Cuando sentimos pesadumbre por nuestros pecados no cabe la jactancia por los privilegios que la fe nos otorga. Un antiguo puritano nos dice que cuando un santo es hermoseado con las riquezas de la gracia como lo es el pavo real con su plumaje multicolor, hará bien en no envanecerse sino recordar su pecado innato al ver sus patas negras, y sus muchas faltas en la aspereza de su voz. El arrepentimiento nunca permitirá que la fe se pavonee, aun si esta así lo deseara. La fe alegra al arrepentimiento y el arrepentimiento modera a la fe; ambos se complementan. La fe mira al trono y el arrepentimiento se apega a la cruz. Cuando la fe dirige su mirada, con todo derecho, hacia la Segunda Venida, el arrepentimiento se ocupa de que esta no olvide la Primera. Cuando la fe es tentada a convertirse en presunción, el arrepentimiento la hace descender a sentarse de nuevo a los pies de Jesús. Querido amigo, nunca intentes separar a estos dos compañeros que se complementan el uno al otro de un modo más maravilloso del que yo tengo tiempo de contar. Aquella conversión en la que todo es gozo y no hay dolor alguno por el pecado es muy cuestionable. No creo en una fe sin arrepentimiento, así como tampoco creería en un arrepentimiento que dejara sin fe en Jesús a quien lo experimenta. Del mismo modo que eran dos los querubines que miraban hacia el propiciatorio, así también lo son estas dos virtudes inseparables, y nadie ha de atreverse a quitar la una o la otra […].

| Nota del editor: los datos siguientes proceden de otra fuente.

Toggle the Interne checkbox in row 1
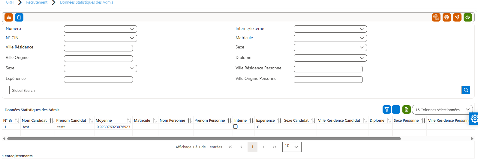The image size is (478, 160). tap(236, 127)
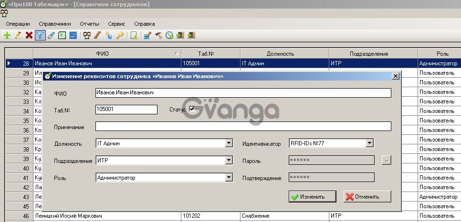Uncheck the Статус checkbox

point(192,109)
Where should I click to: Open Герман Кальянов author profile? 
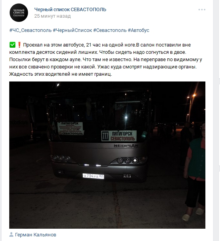click(35, 235)
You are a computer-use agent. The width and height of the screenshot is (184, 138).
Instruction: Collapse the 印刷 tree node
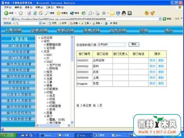[45, 92]
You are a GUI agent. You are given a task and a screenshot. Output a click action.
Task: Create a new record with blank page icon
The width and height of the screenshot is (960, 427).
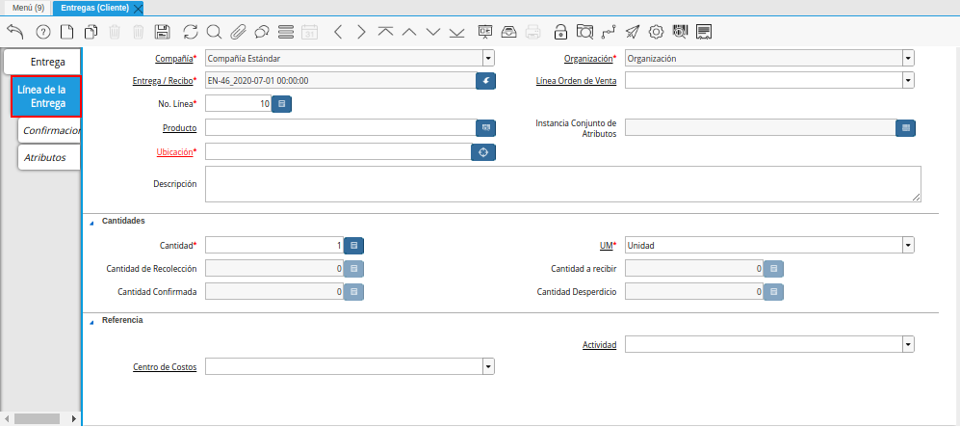click(x=66, y=32)
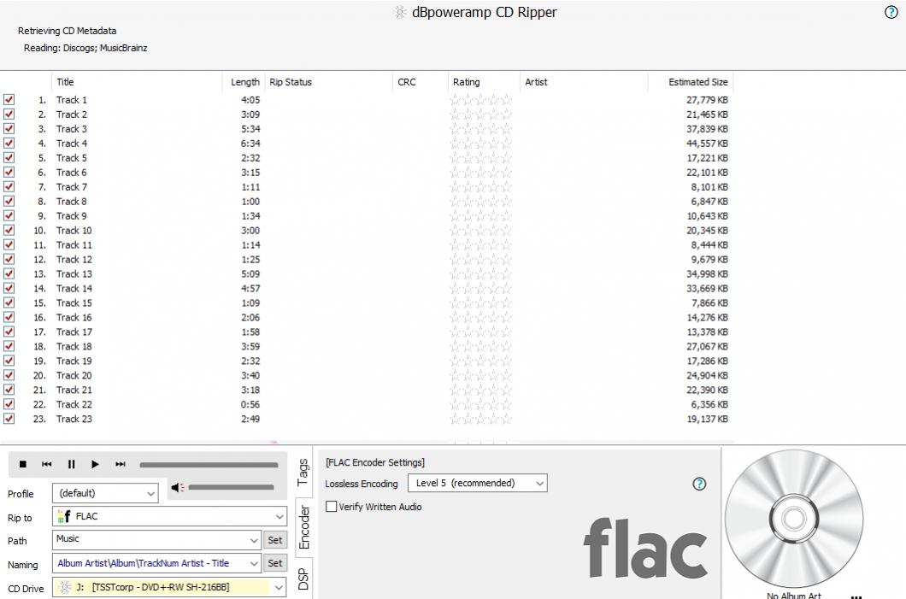This screenshot has height=599, width=906.
Task: Switch to the DSP tab
Action: 303,580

Quiero, pues, que mis últimas palabras sean una repetición de la receta del Evangelio para el pecado. Ahí va: confía en la sangre preciosa de Cristo y confiesa tu pecado por completo y de todo corazón, y abandónalo. Has de recibir a Cristo por la fe y aborrecer todo camino de maldad. El arrepentimiento y la fe han de mirar a la sangre y al agua que brotaron del costado de Jesús para limpiarnos del poder y la culpa del pecado. Ruego a Dios que mediante estos dos dones de incalculable valor puedas recibir los méritos del Salvador para salvación eterna. Amén.



Se recomienda leer los siguientes pasajes de la Escritura en relación con lo expuesto anteriormente: Hechos 20:17-27; Salmo 51.